Publication Name: The Canning Basin, W.A.
Authors: J. Craig, J.W. Downey, A.D. Gibbs and J.R. Russell
Date Published: December 1984
Number of Pages: 27
Reference Type: Book Section
Abstract:
Detailed analysis of Landsat imagery, integrated with published geological and geophysical data has provideda basis for a re-examination of the structural geology of the Canning Basin and adjacent areas. The Landsat interpretation provides a substantial amount of new information on the structural geology of the basin,
especially in areas of limited bedrock exposure. A good correlation between the Landsat interpretation and geophysical and other data suggests considerable reliance can be placed on this new information.

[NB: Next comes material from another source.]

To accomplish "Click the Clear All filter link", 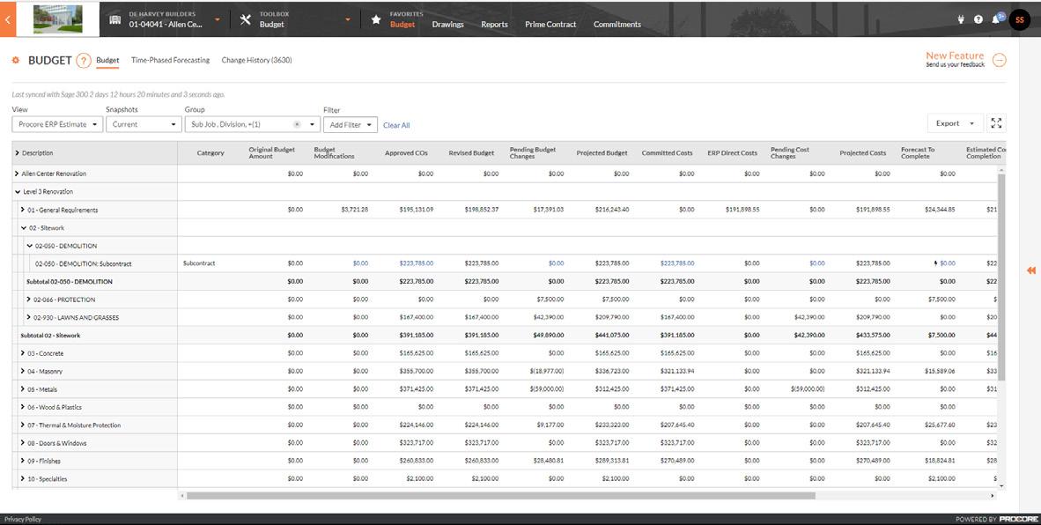I will pos(396,125).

The main Canning Basin is synclinal in form, but has been broken by block faulting into a number of deep grabens and basins surrounded by more positive areas. Landsat imagery allows these units to be defined more precisely and enables previously unrecognised sub-units to be identified. These are considered to have exercised
significant control on sedimentation throughout the evolution of the basin.

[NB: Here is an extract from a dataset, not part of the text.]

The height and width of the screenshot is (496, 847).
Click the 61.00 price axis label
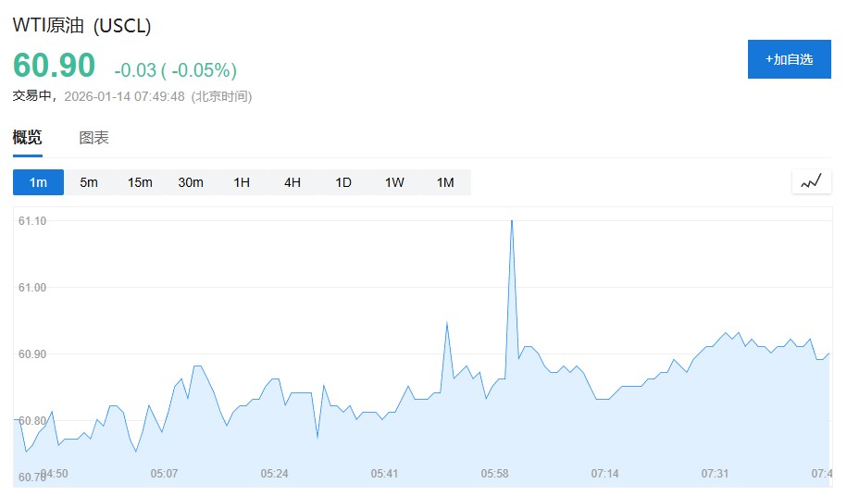click(32, 288)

A five stage evolutionary model of the regional tectonic development of the Canning Basin is proposed, and is reconciled with the Landsat interpretation.

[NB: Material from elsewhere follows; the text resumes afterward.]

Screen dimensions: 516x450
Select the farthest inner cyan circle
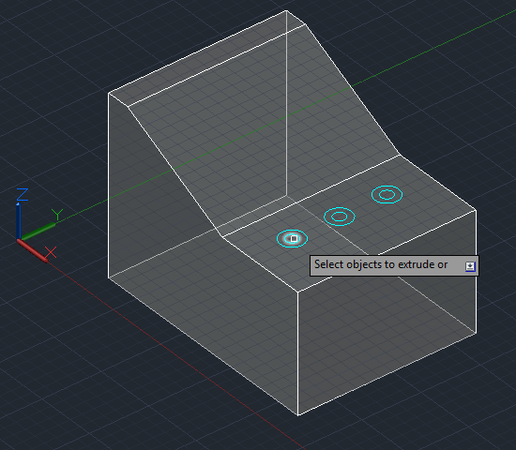[x=387, y=194]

North - south trending lineaments associated with ? Archaean compressional tectonics are largely restricted to the marginal cratonic blocks although they occur sporadically within the basin and are almost certainly within the underlying basement. East and east-southeast trending lineaments in the southern Canning Basin are associated with the development and subsequent deformation of a major east-west trending Proterozoic basin.
Northwest-southeast trending lineaments define the main structural units of the Palaeozoic Canning Basin; and towards the northwest are increasingly overprinted by northeast-southwest trending lineaments related to Mesozoic rifting and the breakup of Gondwanaland. The development of a thick offshore Tertiary sediment wedge may have reactivated many northeast-southwest trending lineaments.